Your task is to return, word for word, only the lines from the line with "The width and height of the screenshot is (998, 826)." through the close of the data. Exclude all pictures.

━━━ INPUT RECORDS ━━━

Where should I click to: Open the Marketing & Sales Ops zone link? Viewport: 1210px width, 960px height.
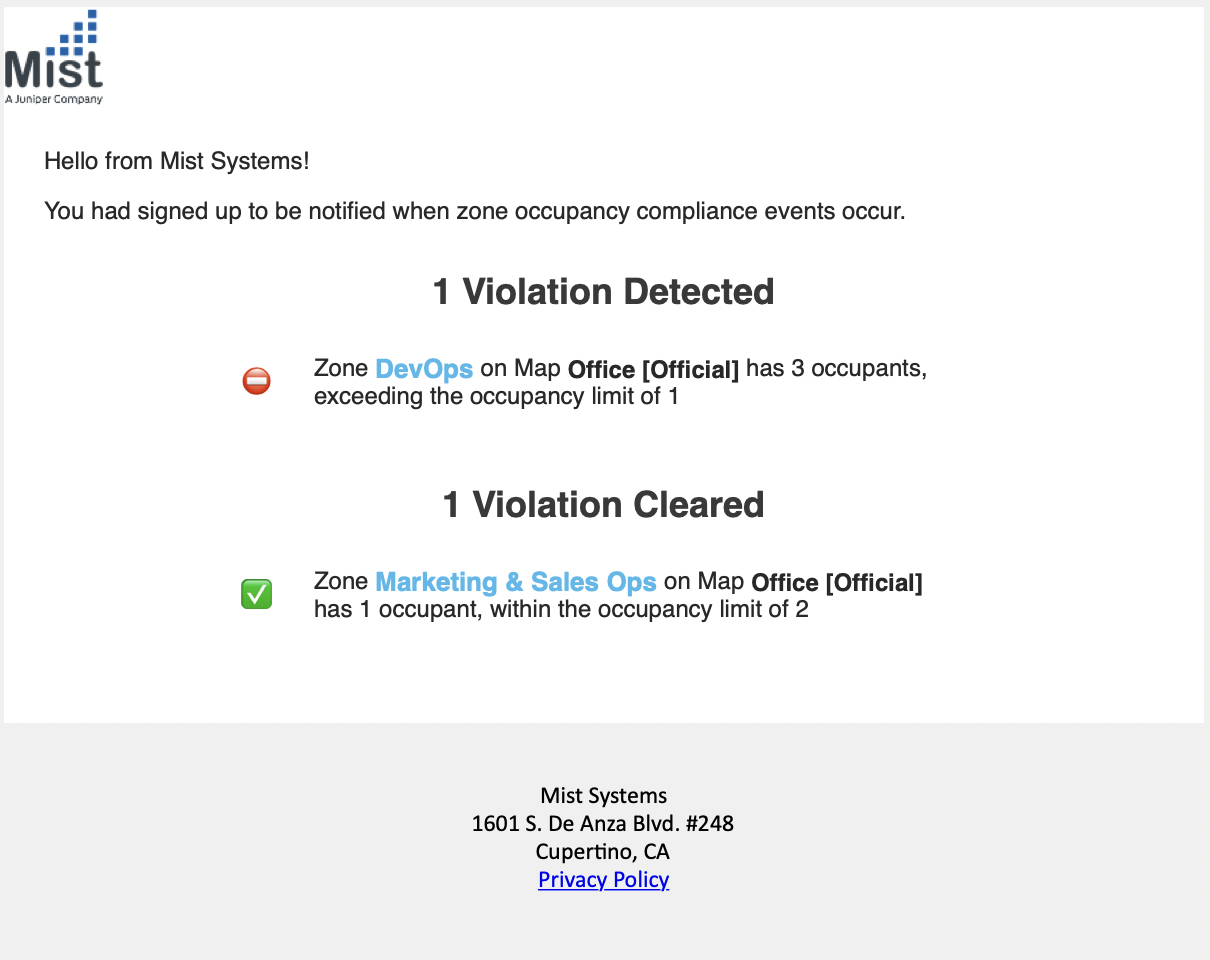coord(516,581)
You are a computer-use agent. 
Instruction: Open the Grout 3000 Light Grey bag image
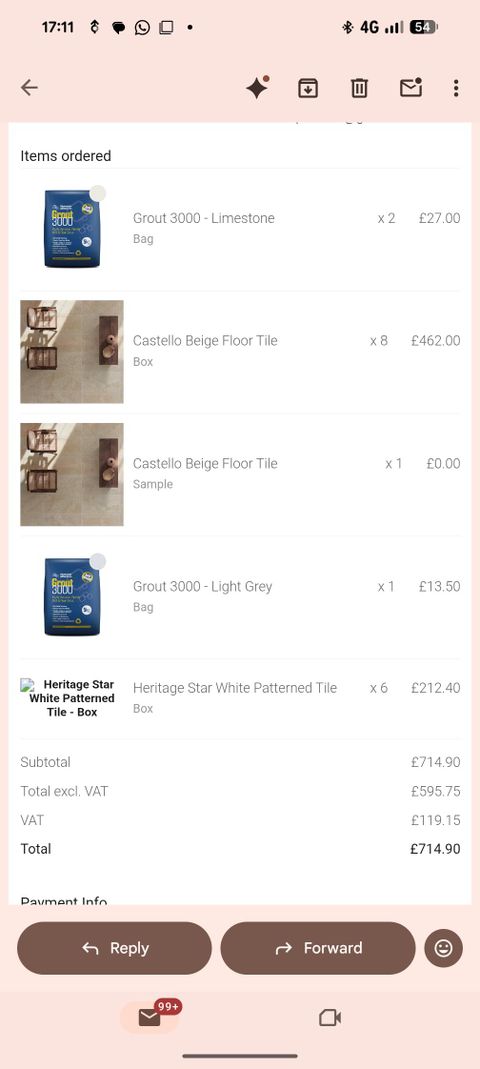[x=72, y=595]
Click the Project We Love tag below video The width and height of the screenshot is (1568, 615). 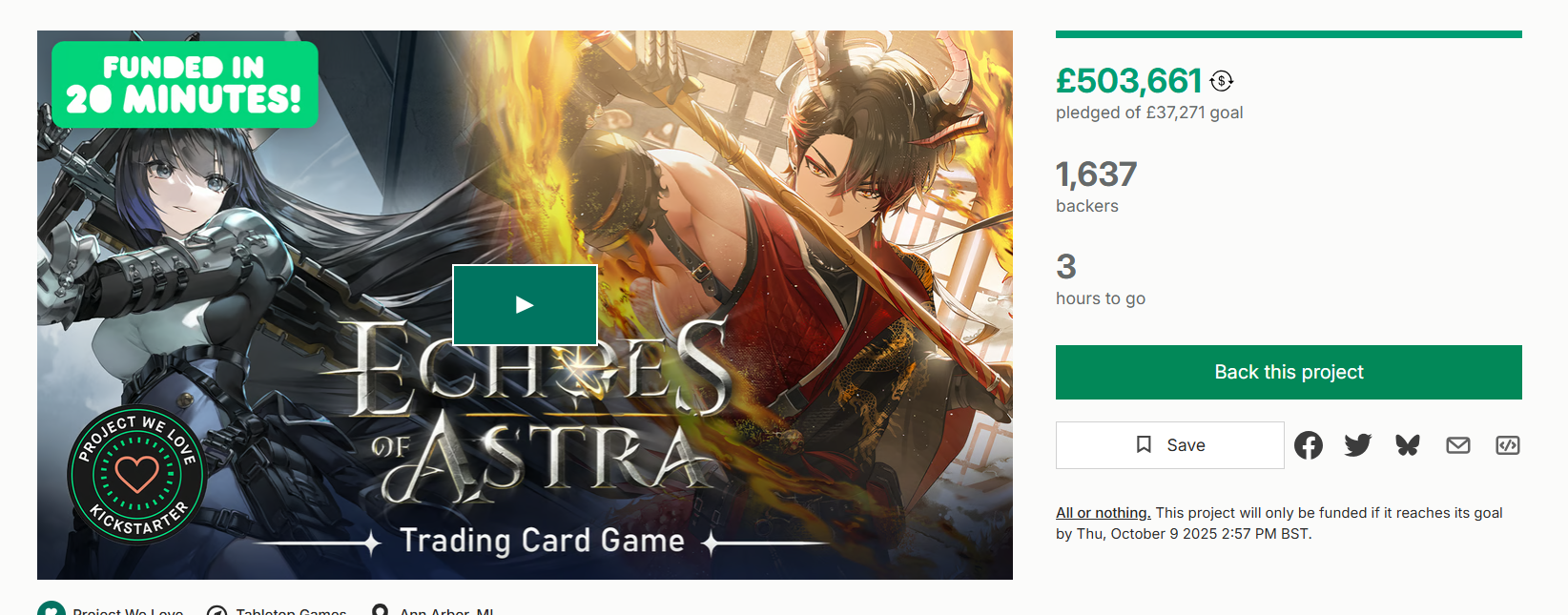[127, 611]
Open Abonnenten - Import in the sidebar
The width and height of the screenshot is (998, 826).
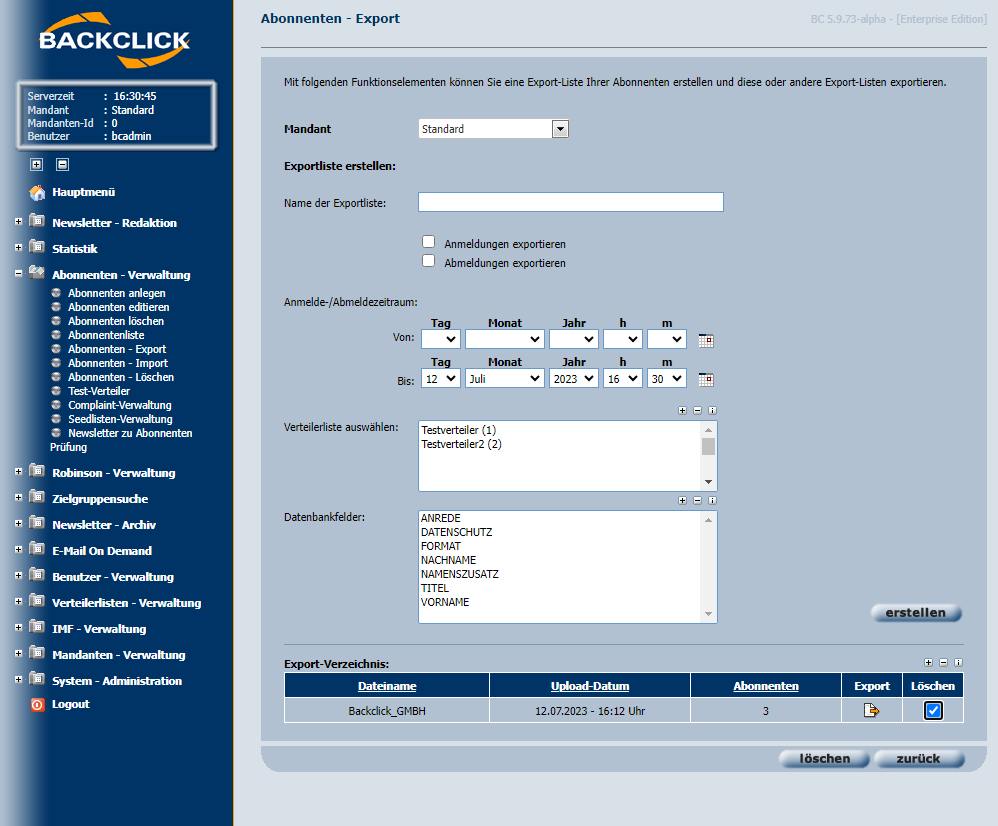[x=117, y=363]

━━━

__FINISHED EXERCISE__
The width and height of the screenshot is (998, 826).
[x=117, y=363]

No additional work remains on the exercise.